The framework emerged because I wanted to answer a simple question. Could collaborative, participatory and co-design approaches be employed to design and govern AI in education (AIED) services? I found that it can, by combining several fundamental ideas and building blocks together. I believe there is an opportunity for the education sector to collaborate further, to develop a framework enabling leadership, pedagogy and technology to interact to support the design, use and governance of AIED services. Such a framework can lend support to those creating hyper-contextualised AIED services through a collaborative model.
Participation
Our partner framework places participation at its core. It gives voice to all stakeholders in either the design, development, use and governance of an AIED service. The participatory approach is inclusive because it gives teachers, students, education leaders and technologists an opportunity to make direct or indirect contributions which invariably reflect their perspectives, ensuring that the resultant AIED service is not only reflective of diverse educational needs but supportive of them. A participatory and collaborative approach ensures that AIED solutions are designed, produced, used and governed in a manner very different from the traditional consumer-facing AIED services procured by individual students, teachers and educational institutions.
Alignment
Alignment ensures that AIED services are in sync with the educational goals, values, and curricula of institutions, and more importantly with the needs of students, teachers and campus support teams. For example, collaborative design ensures that AI services are built with a diverse set of perspectives.
Responsible AI involves developing AIED services that are evidence based, fair, reliable, safe, private, secure, inclusive and transparent.

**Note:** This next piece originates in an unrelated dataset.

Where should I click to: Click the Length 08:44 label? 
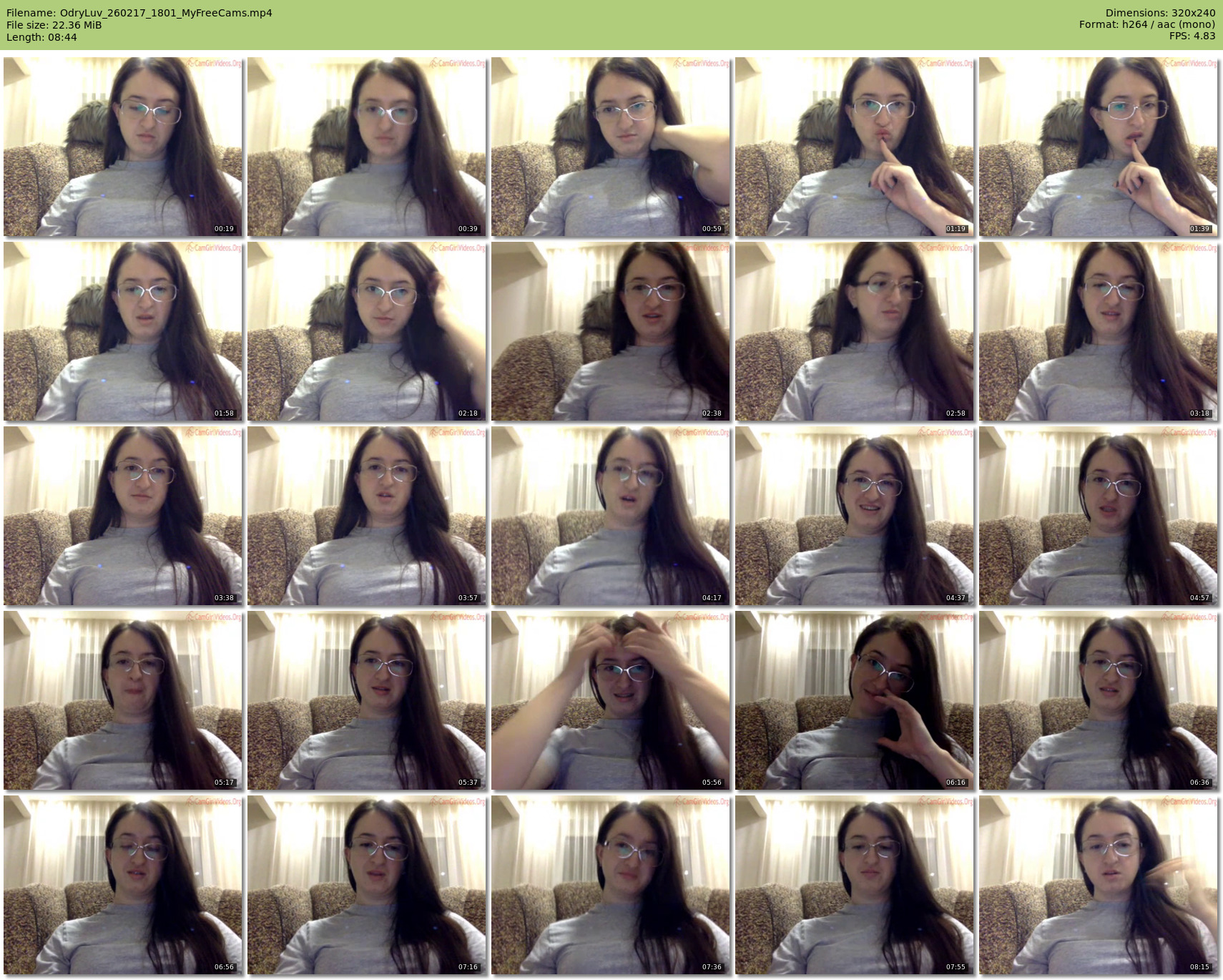tap(41, 37)
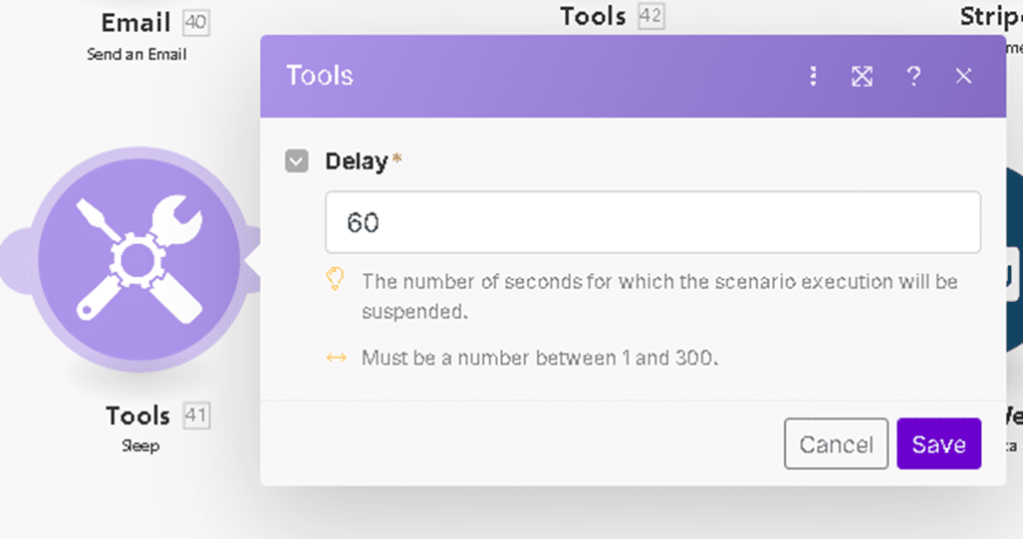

Transparency is pivotal, offering clear insights into AI processes and decisions, demystifying technology for users and stakeholders alike. It means clarity in AI decision-making processes and openness in communicating these processes to users. And transparency also ensures trust and acceptance among students and teachers. The idea is to foster a relationship where technology is seen as a transparent partner in education, not an opaque overseer.
Novel
In recent years the technical barriers and the cost of creating, deploying and using AIED services has fallen. Whilst AIED research has been ongoing for many decades, it is only recently that the education sector has come across consumer-facing services that students and teachers can use on a day-to-day basis in an affordable manner, such as Microsoft’s CoPilot, Google’s Gemini and OpenAI’s ChatGPT service. However, none of these services have emerged through a participatory and collaborative framework, and the issues that the education sector is currently facing from the advent of these services is evidence of that.
The partner framework assumes that the costs of producing AIED services will continue to fall and further technical challenges will be overcome.
Empowerment
When people are active participants in a collaborative endeavour, the outcomes they achieve are greater than any that could be realised by any single individual, team or organisation.
The proposed framework advocates for evidence-based practices that continuously inform and improve AIED services. The research element champions evidence-based practices, where each iteration of an AIED service is informed by the last.
With this framework, we believe we are building towards a future where the use of AIED services is as foundational and as thoughtfully considered as any traditional pillar of pedagogy.